Est-ce plus facile ou plus compliqué de se faire entendre par un pouvoir de gauche avec lesquels vous ne manquez pas de liens ?

En fait ce qui change, c’est que nous partageons peu ou prou le même constat. Quand on a un gouvernement qui reconnaît qu’il y a de la précarité étudiante, on n’a pas besoin de convaincre qu’il y a un problème à régler d'urgence. Reste ensuite à voir comment le résoudre. En tant qu’organisation syndicale, nous avons un rôle de contre-pouvoir que nous comptons jouer pleinement avec les outils qui sont les nôtres et qui ne changent pas : la construction d'un rapport de force par des campagnes revendicatives, des pétitions, etc. et qui lie la mobilisation des étudiants et la négociation responsable pour obtenir des réponses.

Justement, n’êtes-vous pas dans une surenchère des revendications en cette période d’élections étudiantes, au CNESER dernièrement puis aux CROUS en novembre prochain ?

C’est un service que l’on rend au gouvernement que de lui mettre la pression.

**CONSIGNE 1**
Extrayez de l'entretien ci-dessus le passage commençant par « Justement, n’êtes-vous pas » et se terminant par « novembre prochain ? ».
**CONSIGNE 2**
D'après l'entretien ci-dessus, quel rôle l'organisation syndicale compte-t-elle jouer pleinement ?
Les lignes qui suivent proviennent d'une autre source.

**EXTRAIT DE DONNÉES**
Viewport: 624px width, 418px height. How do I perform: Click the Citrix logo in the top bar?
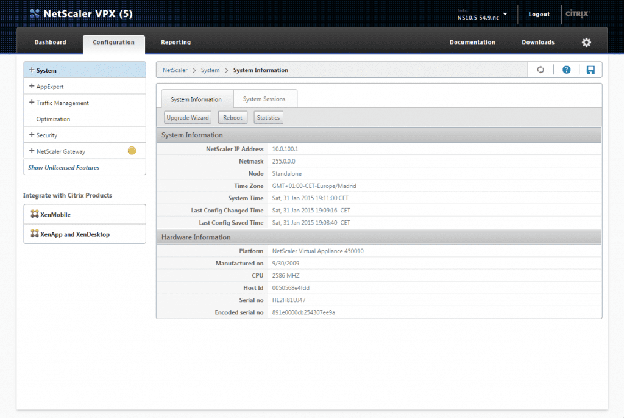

**RÉPONSE 1**
Justement, n’êtes-vous pas dans une surenchère des revendications en cette période d’élections étudiantes, au CNESER dernièrement puis aux CROUS en novembre prochain ?

**RÉPONSE 2**
Un rôle de contre-pouvoir.